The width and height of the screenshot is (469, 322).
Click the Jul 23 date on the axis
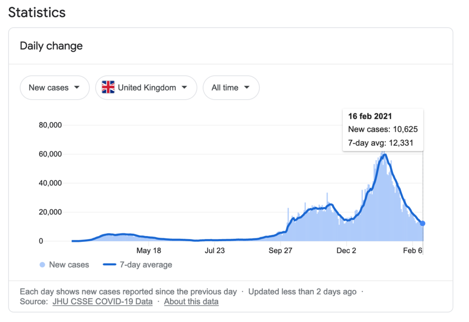[x=215, y=251]
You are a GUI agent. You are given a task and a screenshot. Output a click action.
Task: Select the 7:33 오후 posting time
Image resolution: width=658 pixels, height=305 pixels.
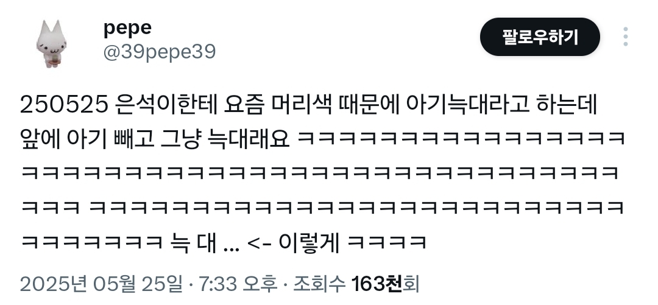tap(238, 284)
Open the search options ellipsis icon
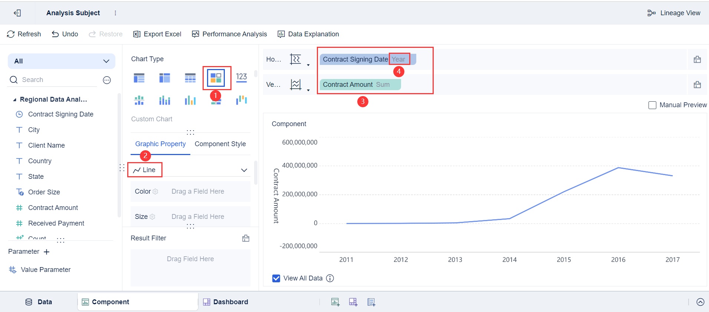 (x=107, y=80)
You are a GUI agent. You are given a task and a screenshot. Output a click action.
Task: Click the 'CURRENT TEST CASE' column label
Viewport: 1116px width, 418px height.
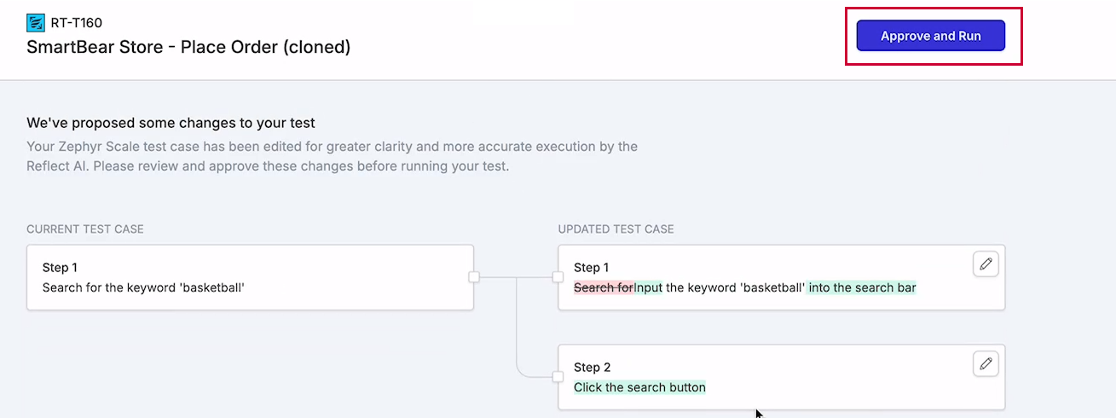(85, 229)
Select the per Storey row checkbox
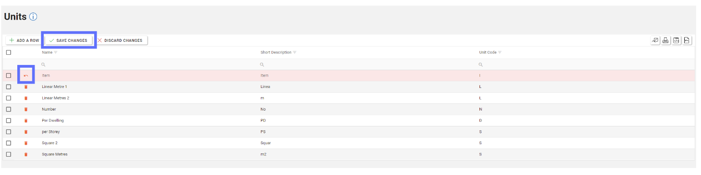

§ §

HOW TO COMPLETE THIS TASK » Whenever the string "Select" shows up in a line of the records, copy that line.

RESULT »
Task: Select the 7:33 오후 posting time
Select the per Storey row checkbox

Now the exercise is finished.